И вот они идут к этому паромщику, ну, даже лодочник, скорее, он не на пароме, чтобы попасть на этот остров, потому что там, видимо, их сын, они думают так, они же не помнят. И они все время думают, как доказать, что мы любим, кажется, что-то было такое, что было против того, что мы друг друга любим, что-то кто-то сделал не так, это была измена или что-то еще, они не помнят.
И вот, собственно, я не буду давать вам спойлеры, собственно, весь этот роман, он построен на том, что мы не помним, не потому, что мы предпочитаем не помнить, а мы не помним, потому что это неизбежно. Потому что так гораздо проще. Потому что, если бы мы помнили все то, что происходило, все то, к чему мы пришли, если бы у денег, которые лежат у нас в кошельке, была память, возможно, вы бы эти деньги выбросили, потому что вы бы знали, какую судьбу они прожили, каким образом они вам достались.
И вот это забытье, оно становится лекарством у Исигуро. Я очень советую «Погребённого великана», кто не услышал, это книга Кадзуо Исигуро «Погребённый великан».
Но с памятью и по-другому можно работать, скажем, когда человек пытается разобраться в себе. Одна из самых больших книг последних лет в России это роман, биография, скорее, это роман, конечно, «Памяти памяти» Марии Степановой, где она реконструирует историю собственной семьи и, таким образом реконструирует историю России. Книга эта в прошлом году получила премию «Большая книга», самая крупная премия, вручающаяся сегодня в России. Этот жанр воспоминаний собственной жизни, собственной страны, он сегодня вообще переживает особую популярность.
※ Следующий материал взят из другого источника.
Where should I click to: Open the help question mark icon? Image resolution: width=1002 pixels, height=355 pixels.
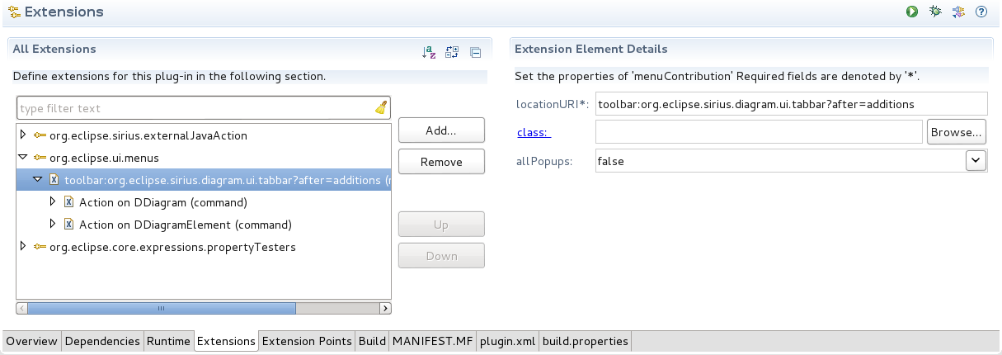(x=981, y=12)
На западе был такой писатель по фамилии Зебальд, у него довольно сложное имя, которое я не могу запомнить. Зебальд это такой писатель интеллигент, большой интеллектуал, у него есть роман «Кольца Сатурна», недавно вот вышел роман «Головокружения» на русском языке, он на русский язык переводится. Что делает Зебальд? Он начинает путешествовать по старой Европе. Он вспоминает разные истории, связанные с местностью, он вспоминает истории собственной жизни, истории средневековья, из XX века и все это связывает. То есть все его книги, они являются таким инструментом по глобальному излечению исторического опыта всей европейской цивилизации, по большому счету.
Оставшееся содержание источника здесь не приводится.